Ketiga, proses pengolahan dan penyajian. Ini penting disadari kaum Muslim saat membeli makanan di luar rumah. Lihatlah cara pengolahannya, tempat makanannya, alat masaknya, dan hal-hal kecil lainnya yang jarang disadari. Ketika satu restoran menyajikan beberapa menu makanan, dan ternyata ada yang haram, maka sulit sekali percaya pada benda-benda di dalam dapurnya.

 

Misalnya alat masak atau alat makan bekas makanan haram pun harus dicuci sampai tujuh kali yang salah satunya dengan tanah. Dimungkinkan akan sangat ribet bagi restoran melakukan hal tersebut.
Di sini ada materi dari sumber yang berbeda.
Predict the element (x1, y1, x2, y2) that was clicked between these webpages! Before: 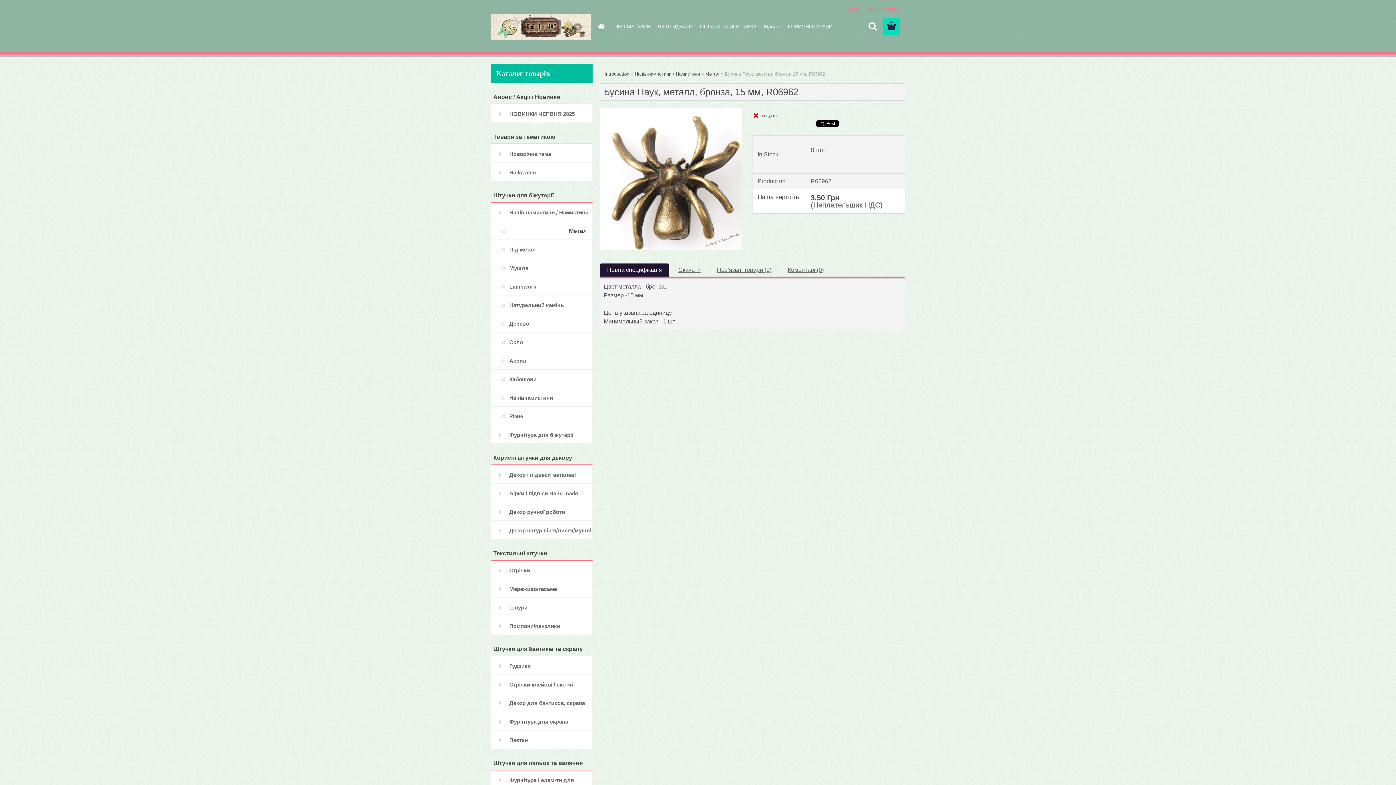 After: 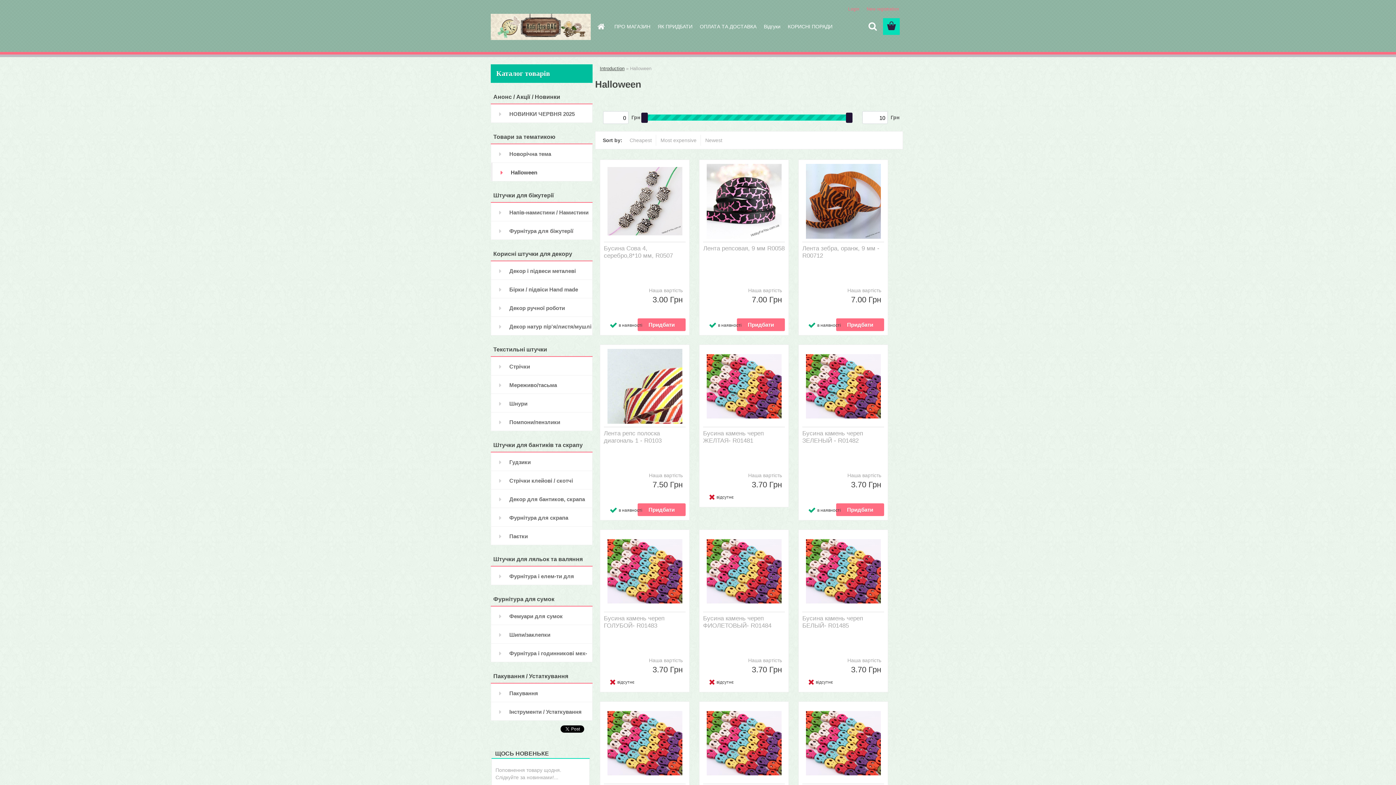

Maka janganlah memilih restoran yang menyajikan dua status makanan sekaligus.

 

Keempat, minuman yang disajikan. Bukan hanya makanan yang perlu kritis, tetapi minuman juga. Misalkan ada penyajian khamr dan sejenis alkohol dalam bentuk yang lain, maka perlu berhati-hati juga. Karena yang bersanding dengan yang haram, maka yang halal pun tidak murni lagi. Setitik nila, rusak susu sebelanga.

 

Indonesia memang sudah menerapkan aturan dalam menyeleksi produk dan resto yang beredar di masyarakat. Ada penerapan untuk mengharuskan pelaku usaha mempunyai sertifikat halal, pun menuntut pelaku usaha untuk memberikan label “tidak halal” bagi produk makanan atau resto yang menyediakan masakan nonhalal.

 

Nyatanya, aturan tersebut tidak diindahkan bagi sebagian pelaku usaha. Masih banyak produk makanan dan resto yang beredar dan belum memenuhi ketentuan itu. Ini menjadi bukti juga bahwa masih lemahnya pengontrolan negara dan kesadaran masyarakat.

 

Apalagi kesadaran memilih makanan bukan dijadikan sebagai hal yang penting. Asal bisa makan, itu sudah mencukupi kebutuhan mereka, bagaimanapun kondisi dan status makanan itu. Edukasi makanan haram hanya sebatas bentuk utuhnya, seperti babi adalah haram. Tetapi produk turunannya tidak tersampaikan, seperti gelatin, pengental, pengemulsi kue, bahkan kuas kue.

 

Maka negara harus segera turun tangan menjadi garda terdepan dalam mengontrol peredaran makanan dan bahan-bahannya, bukan datang setelah terkuak kasus. Urusan umat memang banyak dan menyita waktu serta pikiran para pemimpin. Namun memang begitulah tugas seorang pemimpin, yakni memastikan kemaslahatan rakyatnya.

 

Oleh karena itu, Negara yang mampu memastikan semua kemaslahan umat, termasuk kehalalan makanan, hanyalah negara yang paham atas syariat Islam dan menjadikan urusan umat sebagai prioritasnya. Bukan negara yang sekuler dan kapitalistik, yang membebaskan peredaran makanan tanpa mengontrol siapa pembuatnya dan apa bahan-bahannya secara detail. Wallahu a’lam bishshowab. [LM/ry].